Yves here. In the excitement over DeepSeek, this post provided a needed reminder of an important AI issue front and center: that AI does not have enough original human content to make for adequate training sets and is therefore often training on AI generated material. In other words, this is massive, institutionalized garbage in, garbage out.
By Kurt Cobb, a freelance writer and communications consultant who writes frequently about energy and environment. His work has also appeared in The Christian Science Monitor, Resilience, Le Monde Diplomatique, TalkMarkets, Investing.com, Business Insider and many other places. Originally published at OilPrice
- DeepSeek’s efficient and affordable AI model disrupts the market, threatening the profitability of established AI developers.
- The widespread adoption of AI, fueled by DeepSeek’s model, could lead to an information crisis as AI systems increasingly rely on AI-generated content.
- Despite increased efficiency, the demand for AI and electricity will likely continue to grow, driven by new applications and broader accessibility.
In 1865 British economist William Stanley Jevons explained to the public that increased efficiencies in the use of resources per unit of production do not generally lead to lower consumption of those resources. Rather, these efficiencies lead to higher consumption as many more people can now afford the more efficiently produced goods which carry a lower price tag. Jevons was referring to coal, the cost of which was falling and demand for which was rising due to increased efficiencies in production. His idea became known as The Jevons Paradox.
When the Chinese-based artificial intelligence (AI) upstart DeepSeek demonstrated last week that complex and powerful AI can be delivered for a tiny fraction of the cost and resources of current AI tools, DeepSeek’s competitors cited The Jevons Paradox and told investors not to worry. Demand for AI would now grow even more rapidly in response to greater efficiencies and thus lower costs.
What those competitors failed to mention is that DeepSeek’s breakthrough is great news for buyers of AI tools, but very bad news for current developers who are sellers of those tools. DeepSeek is giving away free or at only 3 percent of competitors’ prices (for those needing application programming interface services) something comparable to the very expensive products of its competitors. This suggests that the hundreds of billions of dollars spent developing those expensive tools may have just gone up in smoke. That investment may never be recouped.
Moreover, DeepSeek has shown that its powerful AI tool can run on a laptop, so the need for vast cloud computing resources is not necessary in many cases. In addition, DeepSeek’s AI tool is open source and can be freely distributed. This means anyone can see the code, customize it, perhaps improve upon it AND make money off the improved or customized version. And, because anyone can see the code, anyone can see how DeepSeek achieved such efficiencies and design their own AI tool to match or exceed those efficiencies.

Given problem |
Answer these questions about the DeepSeek article:
(a) In what year did William Stanley Jevons explain his idea about efficiency and consumption to the public?
(b) For those needing application programming interface services, what share of competitors' prices does DeepSeek charge?
(c) What kind of computer does the article say DeepSeek's AI tool can run on?

Entries for locating words and elements

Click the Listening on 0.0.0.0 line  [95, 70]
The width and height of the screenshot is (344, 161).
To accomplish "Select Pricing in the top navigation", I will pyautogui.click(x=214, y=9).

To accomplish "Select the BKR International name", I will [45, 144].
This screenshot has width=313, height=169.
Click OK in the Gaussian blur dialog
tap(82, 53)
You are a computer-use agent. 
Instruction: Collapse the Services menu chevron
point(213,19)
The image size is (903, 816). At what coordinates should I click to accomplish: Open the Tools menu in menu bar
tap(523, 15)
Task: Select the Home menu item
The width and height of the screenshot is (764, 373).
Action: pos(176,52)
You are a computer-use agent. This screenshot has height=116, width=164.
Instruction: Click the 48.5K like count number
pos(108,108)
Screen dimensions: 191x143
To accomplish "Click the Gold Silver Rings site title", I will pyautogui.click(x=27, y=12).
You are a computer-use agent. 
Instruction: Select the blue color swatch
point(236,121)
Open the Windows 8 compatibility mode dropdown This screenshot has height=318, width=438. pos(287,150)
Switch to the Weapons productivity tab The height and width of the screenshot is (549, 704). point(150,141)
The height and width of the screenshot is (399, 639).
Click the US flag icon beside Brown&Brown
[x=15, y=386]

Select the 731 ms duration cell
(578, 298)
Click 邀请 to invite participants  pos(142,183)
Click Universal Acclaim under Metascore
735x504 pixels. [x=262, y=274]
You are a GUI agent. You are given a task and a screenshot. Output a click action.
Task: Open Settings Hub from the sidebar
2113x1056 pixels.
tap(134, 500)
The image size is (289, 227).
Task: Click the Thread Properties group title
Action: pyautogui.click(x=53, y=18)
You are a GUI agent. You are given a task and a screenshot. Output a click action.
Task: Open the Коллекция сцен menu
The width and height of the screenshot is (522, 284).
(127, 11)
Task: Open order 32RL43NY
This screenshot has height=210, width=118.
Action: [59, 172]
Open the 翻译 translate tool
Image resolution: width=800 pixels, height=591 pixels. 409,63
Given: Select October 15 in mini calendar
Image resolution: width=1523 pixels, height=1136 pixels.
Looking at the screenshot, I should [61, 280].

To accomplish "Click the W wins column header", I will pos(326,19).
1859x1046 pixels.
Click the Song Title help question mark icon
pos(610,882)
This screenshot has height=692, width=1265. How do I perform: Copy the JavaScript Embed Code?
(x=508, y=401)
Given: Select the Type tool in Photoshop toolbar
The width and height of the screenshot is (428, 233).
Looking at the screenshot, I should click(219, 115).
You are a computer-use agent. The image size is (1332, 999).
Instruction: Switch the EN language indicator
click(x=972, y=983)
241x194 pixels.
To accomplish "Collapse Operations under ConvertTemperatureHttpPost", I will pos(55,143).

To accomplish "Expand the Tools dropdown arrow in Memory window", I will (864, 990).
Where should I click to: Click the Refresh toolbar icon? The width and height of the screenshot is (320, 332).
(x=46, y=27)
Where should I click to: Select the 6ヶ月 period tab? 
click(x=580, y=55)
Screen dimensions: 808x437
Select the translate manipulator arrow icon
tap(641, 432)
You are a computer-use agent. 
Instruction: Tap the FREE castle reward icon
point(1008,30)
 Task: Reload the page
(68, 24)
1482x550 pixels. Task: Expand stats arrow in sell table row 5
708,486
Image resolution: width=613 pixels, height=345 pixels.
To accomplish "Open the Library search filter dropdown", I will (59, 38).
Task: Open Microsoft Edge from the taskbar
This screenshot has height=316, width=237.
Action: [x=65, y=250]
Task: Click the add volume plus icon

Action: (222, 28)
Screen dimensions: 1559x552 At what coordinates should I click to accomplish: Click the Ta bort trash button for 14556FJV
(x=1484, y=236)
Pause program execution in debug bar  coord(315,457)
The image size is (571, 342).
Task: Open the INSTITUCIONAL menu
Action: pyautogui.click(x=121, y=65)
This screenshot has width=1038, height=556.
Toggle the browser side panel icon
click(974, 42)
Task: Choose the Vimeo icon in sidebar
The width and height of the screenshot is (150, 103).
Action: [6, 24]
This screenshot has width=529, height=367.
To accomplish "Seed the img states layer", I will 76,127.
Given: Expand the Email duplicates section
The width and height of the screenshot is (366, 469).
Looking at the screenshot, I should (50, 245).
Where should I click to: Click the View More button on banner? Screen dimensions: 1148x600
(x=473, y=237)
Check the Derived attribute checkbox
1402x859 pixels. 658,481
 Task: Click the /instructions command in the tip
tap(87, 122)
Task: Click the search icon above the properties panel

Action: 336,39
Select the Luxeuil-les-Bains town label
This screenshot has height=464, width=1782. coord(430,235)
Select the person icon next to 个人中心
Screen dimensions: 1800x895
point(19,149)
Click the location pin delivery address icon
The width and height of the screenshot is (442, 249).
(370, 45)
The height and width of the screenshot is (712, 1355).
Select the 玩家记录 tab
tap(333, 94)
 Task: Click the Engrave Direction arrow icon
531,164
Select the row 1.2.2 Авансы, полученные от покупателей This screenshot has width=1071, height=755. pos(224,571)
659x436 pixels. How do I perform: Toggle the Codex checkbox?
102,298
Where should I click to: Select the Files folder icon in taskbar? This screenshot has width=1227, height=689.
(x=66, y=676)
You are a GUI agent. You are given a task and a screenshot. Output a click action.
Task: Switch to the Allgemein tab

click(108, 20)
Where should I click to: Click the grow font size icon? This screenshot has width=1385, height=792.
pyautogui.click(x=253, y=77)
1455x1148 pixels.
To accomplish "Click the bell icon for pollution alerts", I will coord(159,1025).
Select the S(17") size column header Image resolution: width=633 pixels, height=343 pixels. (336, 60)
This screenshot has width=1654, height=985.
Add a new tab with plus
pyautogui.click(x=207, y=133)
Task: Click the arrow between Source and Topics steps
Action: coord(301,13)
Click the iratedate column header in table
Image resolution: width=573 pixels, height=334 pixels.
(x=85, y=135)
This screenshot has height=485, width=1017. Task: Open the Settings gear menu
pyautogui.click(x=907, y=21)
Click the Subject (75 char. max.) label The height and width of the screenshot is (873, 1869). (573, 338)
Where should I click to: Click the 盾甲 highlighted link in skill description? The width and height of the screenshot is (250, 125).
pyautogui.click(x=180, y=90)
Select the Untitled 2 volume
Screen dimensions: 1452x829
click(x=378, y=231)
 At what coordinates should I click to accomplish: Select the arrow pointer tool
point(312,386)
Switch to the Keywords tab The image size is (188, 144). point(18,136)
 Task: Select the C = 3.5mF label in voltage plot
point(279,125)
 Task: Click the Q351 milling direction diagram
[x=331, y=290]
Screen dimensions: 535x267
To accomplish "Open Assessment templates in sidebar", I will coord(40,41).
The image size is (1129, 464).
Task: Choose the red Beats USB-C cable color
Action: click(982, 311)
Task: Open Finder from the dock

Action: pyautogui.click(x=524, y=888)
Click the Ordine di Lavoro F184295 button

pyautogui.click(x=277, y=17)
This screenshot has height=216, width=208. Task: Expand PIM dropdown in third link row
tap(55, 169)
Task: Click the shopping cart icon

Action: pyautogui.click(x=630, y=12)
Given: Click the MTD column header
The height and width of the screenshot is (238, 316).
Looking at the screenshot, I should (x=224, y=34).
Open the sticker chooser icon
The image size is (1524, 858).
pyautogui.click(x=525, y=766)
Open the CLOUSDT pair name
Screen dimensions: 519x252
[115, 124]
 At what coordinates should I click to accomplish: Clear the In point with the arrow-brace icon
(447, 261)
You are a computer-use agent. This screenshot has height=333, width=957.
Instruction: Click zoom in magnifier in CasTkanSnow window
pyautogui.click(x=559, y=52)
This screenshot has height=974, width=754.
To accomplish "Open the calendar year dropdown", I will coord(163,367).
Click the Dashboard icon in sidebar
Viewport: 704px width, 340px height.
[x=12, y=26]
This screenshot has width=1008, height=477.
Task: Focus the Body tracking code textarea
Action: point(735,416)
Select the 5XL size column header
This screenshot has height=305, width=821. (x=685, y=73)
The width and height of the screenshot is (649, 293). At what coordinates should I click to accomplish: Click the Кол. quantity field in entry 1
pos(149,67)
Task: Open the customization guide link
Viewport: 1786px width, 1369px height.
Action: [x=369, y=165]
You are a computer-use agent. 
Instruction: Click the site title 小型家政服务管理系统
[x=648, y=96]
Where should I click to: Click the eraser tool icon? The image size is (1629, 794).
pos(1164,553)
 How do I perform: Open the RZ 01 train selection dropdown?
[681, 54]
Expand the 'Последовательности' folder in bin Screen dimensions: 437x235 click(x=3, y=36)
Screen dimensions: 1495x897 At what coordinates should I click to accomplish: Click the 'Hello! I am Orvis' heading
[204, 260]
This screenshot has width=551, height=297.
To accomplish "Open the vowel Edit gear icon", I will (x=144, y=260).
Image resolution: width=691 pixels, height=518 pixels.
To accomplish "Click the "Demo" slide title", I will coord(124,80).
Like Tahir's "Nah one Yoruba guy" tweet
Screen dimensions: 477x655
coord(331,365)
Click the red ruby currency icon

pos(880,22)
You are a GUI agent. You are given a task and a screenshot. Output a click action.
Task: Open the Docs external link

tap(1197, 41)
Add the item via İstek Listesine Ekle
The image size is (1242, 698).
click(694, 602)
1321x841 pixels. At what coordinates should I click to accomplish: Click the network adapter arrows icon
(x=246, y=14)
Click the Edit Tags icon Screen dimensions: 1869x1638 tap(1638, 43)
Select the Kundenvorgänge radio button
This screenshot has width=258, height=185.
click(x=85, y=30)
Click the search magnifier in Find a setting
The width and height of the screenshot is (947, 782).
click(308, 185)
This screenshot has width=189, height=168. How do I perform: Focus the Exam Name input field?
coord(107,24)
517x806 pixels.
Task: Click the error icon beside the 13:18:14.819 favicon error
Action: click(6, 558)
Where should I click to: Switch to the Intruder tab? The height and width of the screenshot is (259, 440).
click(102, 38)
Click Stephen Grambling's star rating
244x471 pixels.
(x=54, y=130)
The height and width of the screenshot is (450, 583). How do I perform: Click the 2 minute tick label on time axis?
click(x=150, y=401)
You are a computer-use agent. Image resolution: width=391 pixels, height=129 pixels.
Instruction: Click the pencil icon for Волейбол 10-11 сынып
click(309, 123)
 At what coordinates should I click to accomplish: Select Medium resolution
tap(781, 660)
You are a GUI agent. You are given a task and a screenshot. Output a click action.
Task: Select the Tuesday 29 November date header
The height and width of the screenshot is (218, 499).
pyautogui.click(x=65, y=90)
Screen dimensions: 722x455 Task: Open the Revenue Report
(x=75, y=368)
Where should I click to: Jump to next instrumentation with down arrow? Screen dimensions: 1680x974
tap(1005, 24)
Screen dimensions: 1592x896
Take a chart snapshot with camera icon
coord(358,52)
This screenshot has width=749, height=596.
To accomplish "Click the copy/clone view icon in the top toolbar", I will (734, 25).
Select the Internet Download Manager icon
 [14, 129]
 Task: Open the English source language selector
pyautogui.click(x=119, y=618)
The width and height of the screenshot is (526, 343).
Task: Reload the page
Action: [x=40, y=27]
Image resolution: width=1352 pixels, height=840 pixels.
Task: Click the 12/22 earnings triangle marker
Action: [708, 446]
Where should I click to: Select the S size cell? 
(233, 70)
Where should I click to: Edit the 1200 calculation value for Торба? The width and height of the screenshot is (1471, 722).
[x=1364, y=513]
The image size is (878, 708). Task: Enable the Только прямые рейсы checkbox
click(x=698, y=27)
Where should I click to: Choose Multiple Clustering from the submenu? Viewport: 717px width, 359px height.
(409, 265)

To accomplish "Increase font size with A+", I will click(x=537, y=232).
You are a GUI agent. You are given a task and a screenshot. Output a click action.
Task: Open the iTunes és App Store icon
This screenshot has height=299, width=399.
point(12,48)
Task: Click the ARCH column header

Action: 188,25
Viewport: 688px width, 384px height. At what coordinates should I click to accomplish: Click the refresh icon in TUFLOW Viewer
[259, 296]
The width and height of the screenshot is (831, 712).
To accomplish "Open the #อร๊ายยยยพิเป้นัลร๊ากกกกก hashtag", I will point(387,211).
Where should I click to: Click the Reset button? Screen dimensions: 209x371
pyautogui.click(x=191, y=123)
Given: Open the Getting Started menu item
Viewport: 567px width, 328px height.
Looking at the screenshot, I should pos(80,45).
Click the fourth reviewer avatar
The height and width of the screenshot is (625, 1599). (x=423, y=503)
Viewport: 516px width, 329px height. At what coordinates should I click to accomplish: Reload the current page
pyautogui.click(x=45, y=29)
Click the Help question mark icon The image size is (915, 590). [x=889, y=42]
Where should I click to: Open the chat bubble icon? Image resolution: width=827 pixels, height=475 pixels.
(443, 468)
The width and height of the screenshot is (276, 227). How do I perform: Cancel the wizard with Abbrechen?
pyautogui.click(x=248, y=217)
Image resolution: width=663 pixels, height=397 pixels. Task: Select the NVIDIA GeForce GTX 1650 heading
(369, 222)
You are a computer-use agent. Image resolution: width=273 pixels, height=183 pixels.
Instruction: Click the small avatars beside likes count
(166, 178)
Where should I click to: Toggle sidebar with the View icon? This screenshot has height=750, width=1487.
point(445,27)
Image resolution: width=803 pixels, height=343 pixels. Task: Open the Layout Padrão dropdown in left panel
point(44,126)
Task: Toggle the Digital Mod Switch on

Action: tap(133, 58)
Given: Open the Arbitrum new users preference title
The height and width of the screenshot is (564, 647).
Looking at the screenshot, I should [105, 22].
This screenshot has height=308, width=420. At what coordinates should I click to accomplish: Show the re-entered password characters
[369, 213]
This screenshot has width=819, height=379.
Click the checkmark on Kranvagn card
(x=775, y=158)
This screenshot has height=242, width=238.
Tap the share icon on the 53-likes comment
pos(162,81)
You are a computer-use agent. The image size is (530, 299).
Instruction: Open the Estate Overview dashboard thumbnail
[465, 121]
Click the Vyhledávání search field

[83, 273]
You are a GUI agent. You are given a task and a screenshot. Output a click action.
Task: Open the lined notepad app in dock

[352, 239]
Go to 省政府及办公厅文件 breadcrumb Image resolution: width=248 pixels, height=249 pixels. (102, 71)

Correct response |
(a) 1865
(b) 3 percent
(c) A laptop